Visit the Kyle of Tongue Bridge and Viewpoint. This is a short drive from Talmine Bay. The viewpoint offers panoramic views of the Kyle of Tongue, Ben Loyal, and Ben Hope. The area is also rich in wildlife, so there’s a good chance of spotting deer and various seabirds. Binoculars (link to binocular reviews) are an essential item to pack.
Explore Skinnet Beach: This is a much larger beach south of Talmine with lovely soft golden sand, but it’s a wee bit tricky to get to. The best option is to walk from Talmine Bay and follow the coastline for 1/2 mile.
Things to Do Nearby
Castle Varrich. Lairg IV27 4XE. 14-minute drive.
Ruined tower house overlooking the Kyle of Tongue. Accessible via a path that runs from Tongue village through woodland. There is no fee to visit the tower. The village has a shop and two pub restaurants.
Smoo Cave. Lairg, IV27 4QA, 56-minute drive.
One of the largest sea caves in Scotland. A guided tour allows visitors to travel deep inside the cave and view an underground waterfall via a dinghy boat ride.
Kyle of Tongue. 13-minute drive.
An expansive yet shallow sea loch that features a rocky coastline designated as a National Scenic Area. Visitors flock to the area for the views of Ben Hope and Ben Loyal.

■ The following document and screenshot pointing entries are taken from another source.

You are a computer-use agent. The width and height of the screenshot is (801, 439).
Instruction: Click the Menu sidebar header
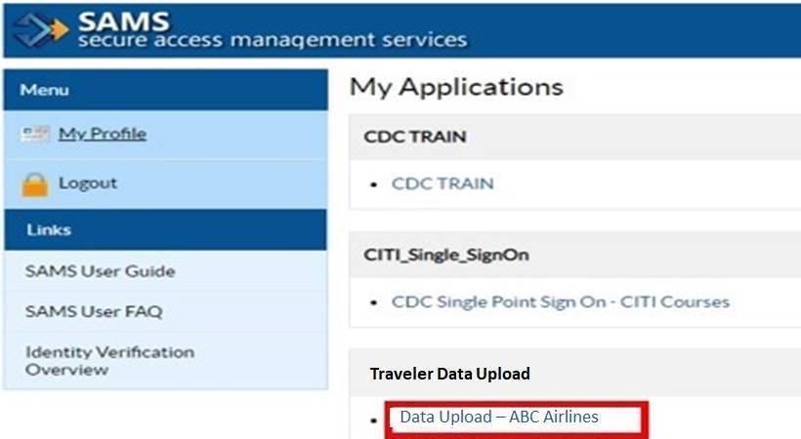point(45,90)
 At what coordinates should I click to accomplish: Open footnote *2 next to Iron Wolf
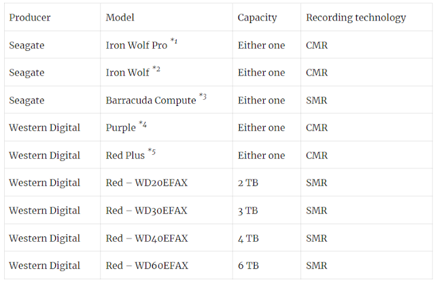[156, 69]
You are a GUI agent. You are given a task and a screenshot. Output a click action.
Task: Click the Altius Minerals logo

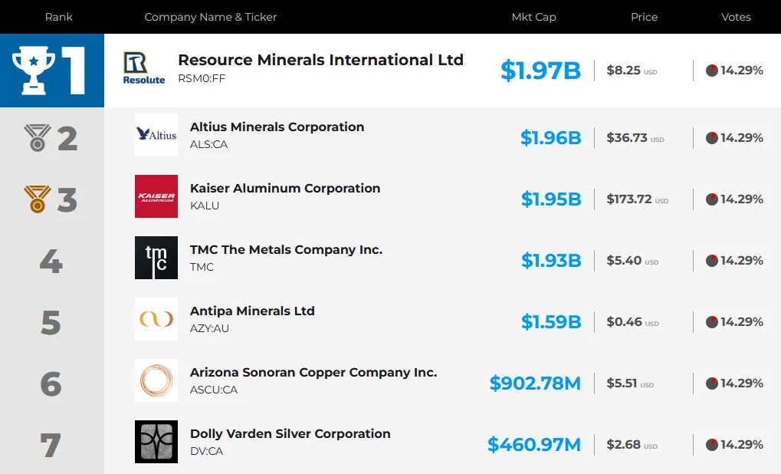(x=156, y=135)
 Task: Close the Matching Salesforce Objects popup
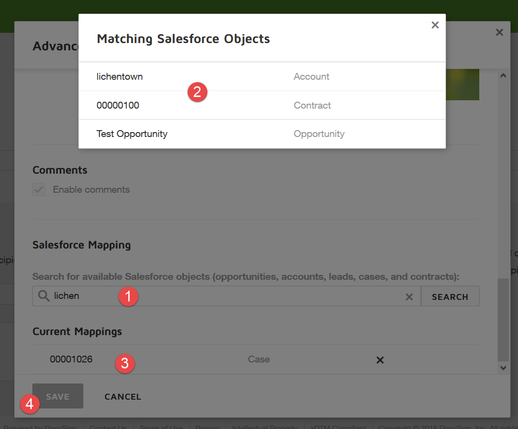pyautogui.click(x=435, y=25)
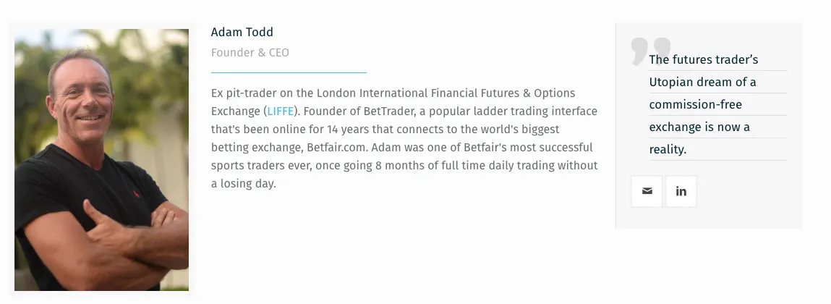Screen dimensions: 831x304
Task: Click Adam Todd's portrait photo
Action: tap(101, 160)
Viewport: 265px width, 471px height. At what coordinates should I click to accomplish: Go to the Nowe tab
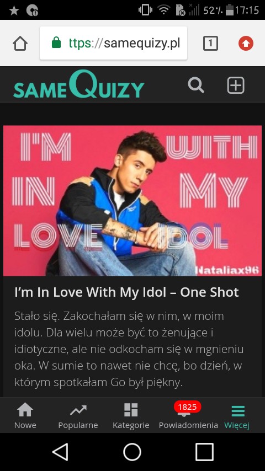[25, 416]
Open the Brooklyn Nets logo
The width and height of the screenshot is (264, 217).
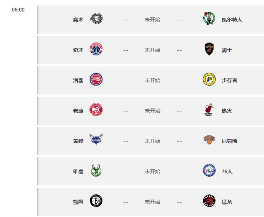96,201
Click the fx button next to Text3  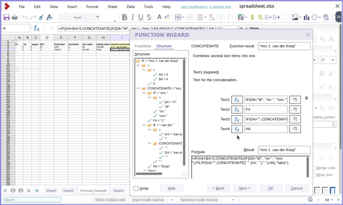pyautogui.click(x=237, y=119)
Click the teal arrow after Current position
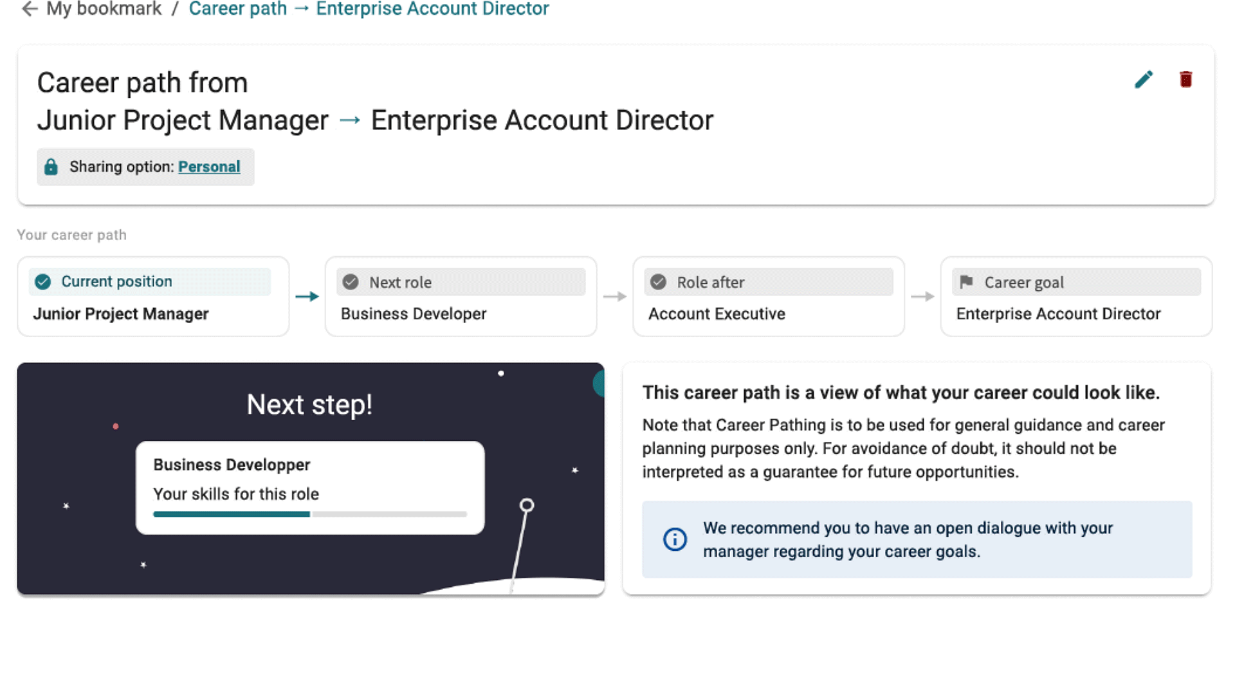This screenshot has width=1235, height=695. [x=307, y=297]
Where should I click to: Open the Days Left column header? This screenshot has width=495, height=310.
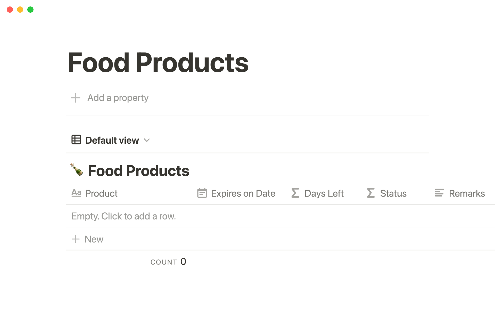click(324, 193)
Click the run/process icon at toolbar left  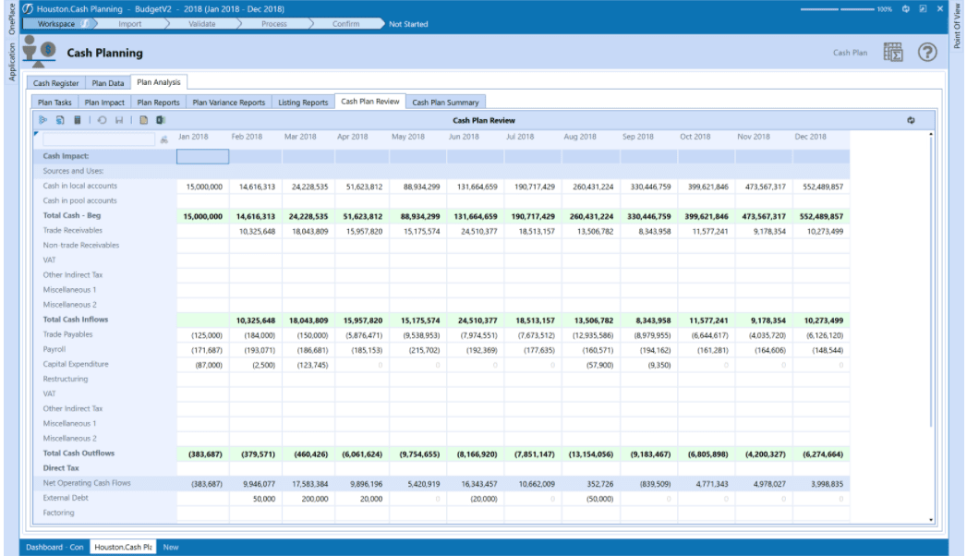(x=42, y=119)
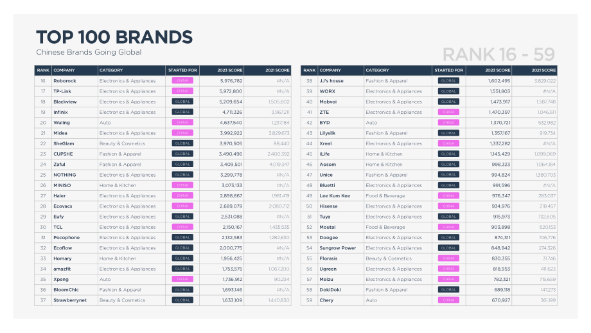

Strathnaver Museum. Clachan, Bettyhill, KW14 7SS, 38-minute drive.
A small yet fascinating independently run museum that explores the history and heritage of north Scotland and the effects the Highland clearances had on the local population. Located close to Torrisdale Bay and its wide, golden-sand beach,.
Ard Neakie Lime Kilns, Lairg IV27 4UJ, 23-minute drive.
A historic landmark on a spit of land that juts out into Loch Eriboll. Low cliffs surround the mostly shingle shoreline.
Frequently Asked Questions
What are the islands near Tongue?
The Rabbit Islands are a group of three uninhabited small islands off the north coast of Sutherland in Tongue Bay.
Where is Talmine Bay?
Talmine Bay is located in the far northern county of Sutherland in Scotland. The nearest village is Talmine (postcode IV27 4YS), and the nearest main road is the A838. The bay is situated next to Tongue Bay, which narrows to the Kyle of Tongue Sea inlet.
What is there to do near the Kyle of Tongue?
Castle Varrich, Strathnaver Museum, Farr Beach, Coldbackie Beach, North Coast Leisure Centre, Kyle of Tongue Causeway, Port Vasco.
Why is Tongue Scotland called Tongue?
The name ‘Tongue’ derives from the Old Norse ‘tunga’, which means a ‘point of land’. There is also a peninsula in the area, which might have given rise to the name.